→ **Task goal**
Put the part of the rows that opens with the line containing "You are a GUI" and closes at the end of the rows, both ends included, into a Markdown table with the columns Number and Line. Skip blank lines and leave the pictures out.

→ **Provided information**

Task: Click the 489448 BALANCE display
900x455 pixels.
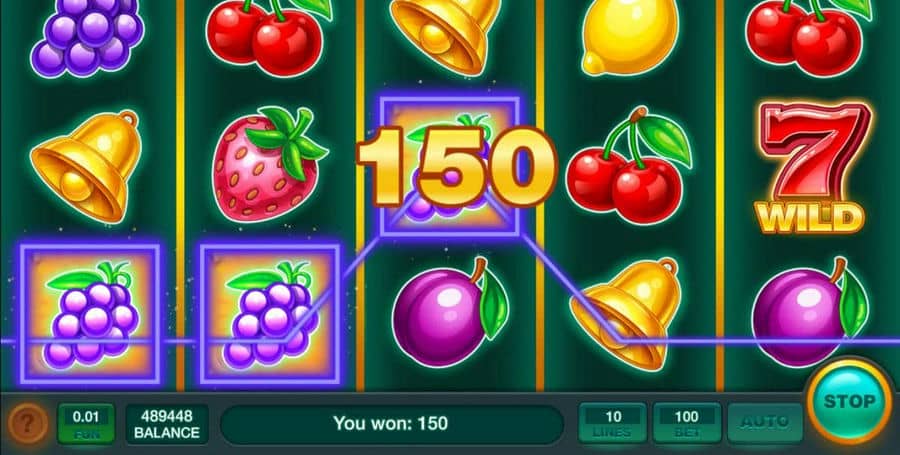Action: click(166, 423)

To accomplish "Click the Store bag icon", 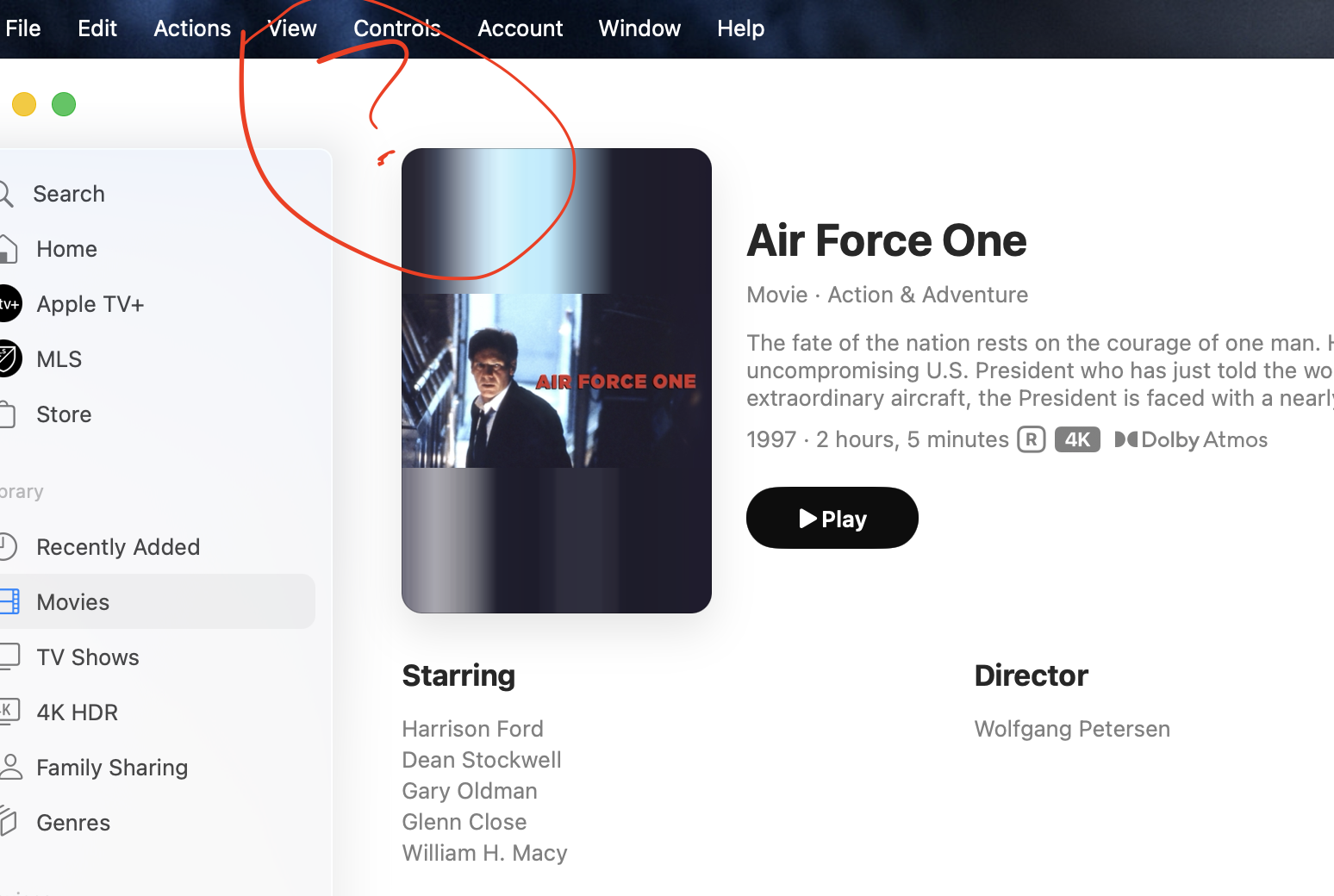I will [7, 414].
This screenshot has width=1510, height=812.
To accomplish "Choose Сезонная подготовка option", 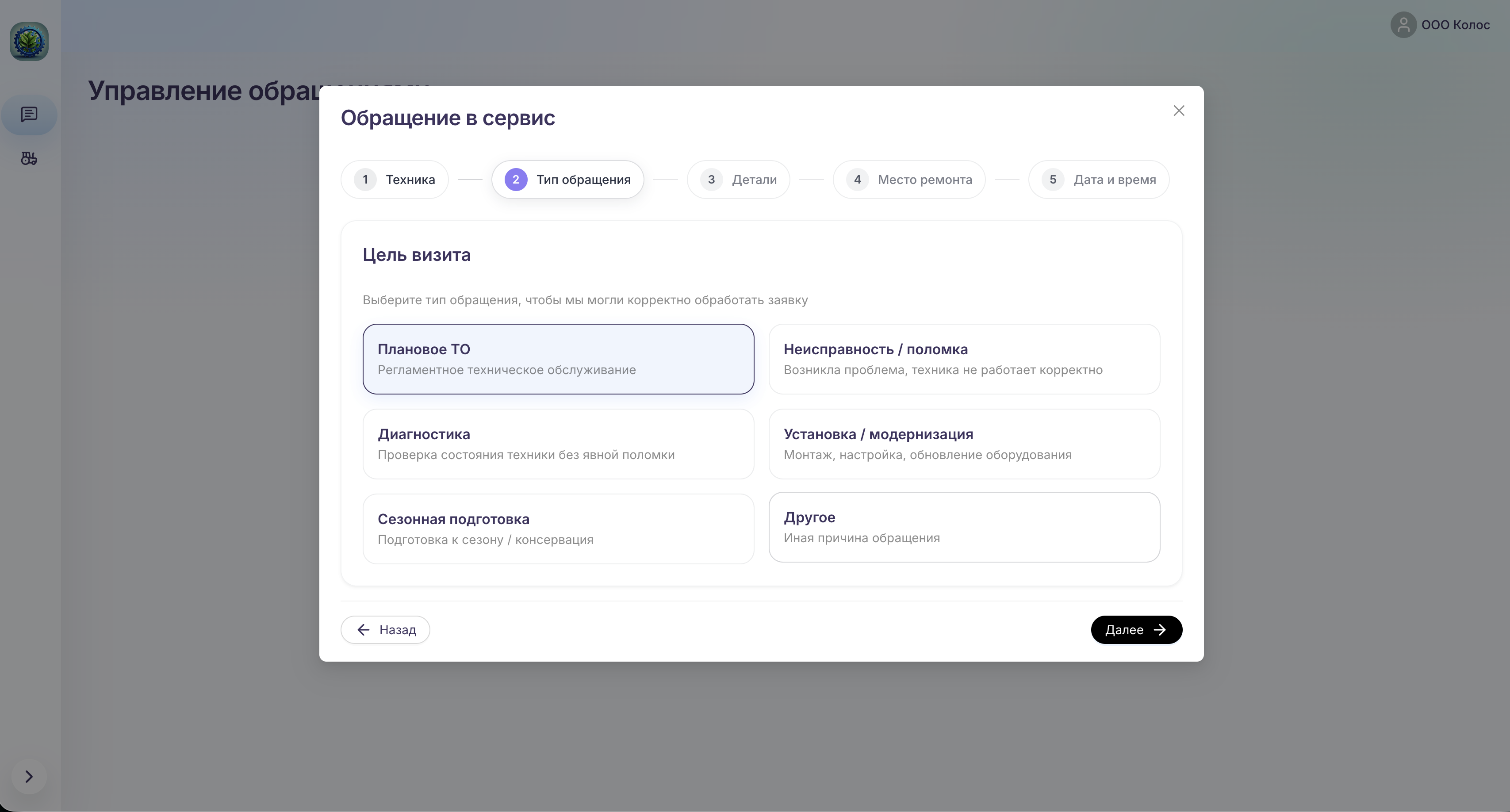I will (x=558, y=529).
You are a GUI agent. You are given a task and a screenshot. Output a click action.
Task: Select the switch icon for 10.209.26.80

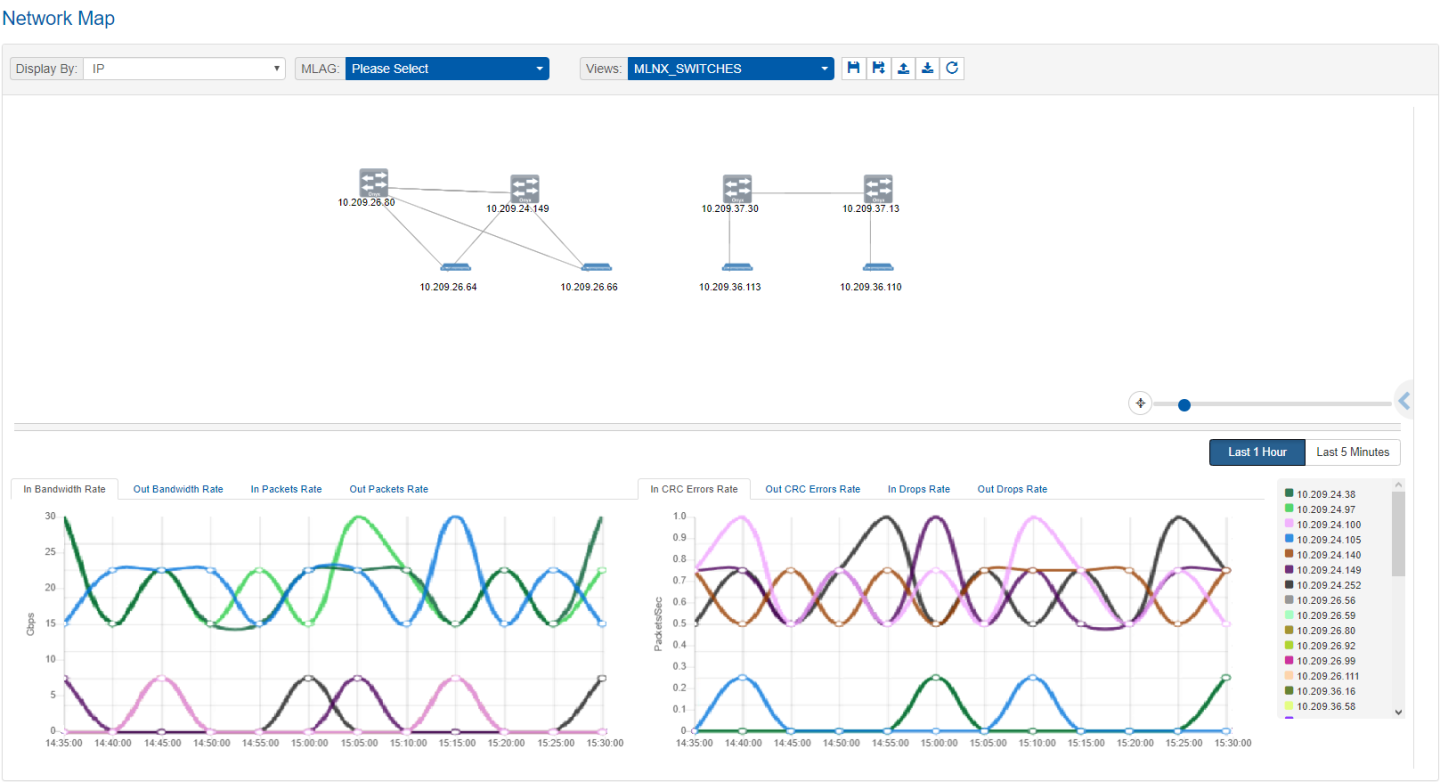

→ **Response to the task**
| Number | Line |
|---|---|
| 1 | You are a GUI agent. You are given a task and a screenshot. Output a click action. |
| 2 | Task: Select the switch icon for 10.209.26.80 |